WHAT IS ASKED:
- a) Answer these questions using the passage about Santiago Atitlán:
(i) In what month and year did the army build a military base on the outskirts of town?
(ii) By January 1981, how many of Rother's parishioners had been abducted or murdered?
(iii) In what year was Padre A'plas beatified?
- b) Please carry on with the passage about Santiago Atitlán, starting after its final sentence.

This peaceful tranquility began to erode in 1978, and by the early 1980s about 3,000 Guatemalans, mostly Indians, were being murdered every month. At first Santiago Atitlán was spared the carnage. But when the army built a military base on the outskirts of town in October 1980, the Tz’utujils began to die or disappear in alarming numbers. By January 1981, thirty of Rother’s parishioners had been abducted or murdered, and Rother discovered that he too had become a target. By 1990, between 800 and 1700 Guatemalans would meet a similar fate in Santiago Atitlán.
A little after midnight on July 28, 1981, three masked men forced their way into the village’s Santiago Apóstol parish rectory. After a short struggle, the pastor lay dead in a pool of blood. Padre A’plas had been warned that a death squad was on his trail. He might have escaped, but he told his friends, “The shepherd cannot run at the first sign of danger.” Refusing to abandon his people, he fought to the death with the three men trying to abduct him. In 2017 he was officially declared the first U.S.-born Catholic martyr and was beatified.

DATA SUPPLIED:
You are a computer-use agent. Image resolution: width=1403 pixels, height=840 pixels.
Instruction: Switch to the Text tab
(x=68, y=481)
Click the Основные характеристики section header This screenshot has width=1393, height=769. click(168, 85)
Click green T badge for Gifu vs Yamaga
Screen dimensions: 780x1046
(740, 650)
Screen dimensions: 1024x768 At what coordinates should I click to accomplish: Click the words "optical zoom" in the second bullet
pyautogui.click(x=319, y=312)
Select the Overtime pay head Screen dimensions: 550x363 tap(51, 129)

ANSWERS TO THE EXERCISE:
- a)
(i) October 1980
(ii) Thirty
(iii) 2017

- b)
An Enduring Bond
The relationship established in life between Padre A’plas and the Tz’utujils endured after his death. When grief-stricken Tz’utujils asked the Rother family if the pastor’s heart could remain in Santiago Atitlán, they graciously consented and it was reverently buried in the sanctuary of Santiago Apóstol church.
For almost three years after Rother’s death, Santiago Atitlán had no resident priest. Then, in 1984, Father John Vesey became pastor, but was reassigned due to death threats after only a few months. During his short tenure, however, Vesey transformed the room where Rother had been martyred into a chapel honoring his memory. Later, when the spiritual writer Henri Nouwen visited Santiago Atitlán and entered this chapel, he was deeply moved by what he witnessed:
It may be years, decades or even centuries before the church officially declares Stan a saint, but the people of Santiago Atitlán are not waiting. They have already declared Padre Francisco [Rother]… a saint. They come to him daily and ask for help with their concrete, personal needs. He is one of them, a father, brother, and friend who for 13 years served them on earth and now intercedes for them in heaven. He was their shepherd, he still is their shepherd.
Nouwen’s comments attest to the enduring symbiotic relationship between the Tz’utujils and Padre A’plas. Rother had chosen to remain with them when he could have fled to the safety of Oklahoma. This profoundly affected the Tz’utujils: He had been murdered, as had their own family members and friends.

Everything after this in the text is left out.